Text File Abstraction Dataset
Text file abstraction dataset. Anydataset is an agnostic data source abstraction layer in PHP.
See more about Anydataset here.
Features
- Read and parse delimited text files (CSV, etc.)
- Read and parse fixed-width text files
- Support for remote files via HTTP/HTTPS
- Conditional field parsing based on field values
- Output formatting to CSV or fixed-width formats
Documentation
- TextFileDataset - Work with delimited text files (CSV, etc.)

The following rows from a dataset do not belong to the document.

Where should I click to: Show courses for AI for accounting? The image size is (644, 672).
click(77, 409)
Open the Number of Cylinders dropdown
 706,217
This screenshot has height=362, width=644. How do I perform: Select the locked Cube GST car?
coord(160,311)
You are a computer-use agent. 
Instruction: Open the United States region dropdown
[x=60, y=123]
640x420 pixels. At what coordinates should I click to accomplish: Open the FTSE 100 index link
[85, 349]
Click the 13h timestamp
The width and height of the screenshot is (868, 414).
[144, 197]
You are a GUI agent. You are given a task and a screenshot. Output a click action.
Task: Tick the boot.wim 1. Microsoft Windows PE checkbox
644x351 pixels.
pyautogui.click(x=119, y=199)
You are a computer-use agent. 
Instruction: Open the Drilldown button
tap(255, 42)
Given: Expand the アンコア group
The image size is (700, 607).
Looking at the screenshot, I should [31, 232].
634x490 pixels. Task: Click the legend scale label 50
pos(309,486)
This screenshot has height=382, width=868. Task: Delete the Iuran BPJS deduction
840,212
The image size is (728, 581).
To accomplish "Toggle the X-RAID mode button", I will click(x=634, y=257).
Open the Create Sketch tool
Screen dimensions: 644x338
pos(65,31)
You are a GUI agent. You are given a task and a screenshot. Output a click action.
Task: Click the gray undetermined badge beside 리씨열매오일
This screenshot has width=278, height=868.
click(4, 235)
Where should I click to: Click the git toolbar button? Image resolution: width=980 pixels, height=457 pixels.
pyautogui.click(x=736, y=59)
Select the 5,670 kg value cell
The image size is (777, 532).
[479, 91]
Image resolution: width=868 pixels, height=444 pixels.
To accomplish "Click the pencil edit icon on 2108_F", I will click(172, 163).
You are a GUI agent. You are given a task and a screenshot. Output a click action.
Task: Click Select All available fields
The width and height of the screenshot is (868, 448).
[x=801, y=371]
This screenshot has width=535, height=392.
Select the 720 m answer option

- FixedTextFileDataset - Work with fixed-width text files
- FixedTextDefinition - Define the structure of fixed-width text files
- Formatters - Output dataset content in specific formats
Quick Examples
Text File Delimited (CSV)
This type of files uses a delimiter to define each field. The most common format is CSV but you can use your own based on a regular expression. The class TextFileDataset has three constants with pre-defined formats:
- TextFileDataset::CSVFILE - A generic file definition. It accepts
|,,and;as delimiter. - TextFileDataset::CSVFILE_COMMA - The CSV file. It accepts only
,as delimiter. - TextFileDataset::CSVFILE_SEMICOLON - A CSV variation. It accepts only
;as delimiter.
example1.csv
Joao;Magalhaes
John;Doe
Jane;Smith
example1.php
<?php
$file = "example1.csv";
$dataset = \ByJG\AnyDataset\Text\TextFileDataset::getInstance($file)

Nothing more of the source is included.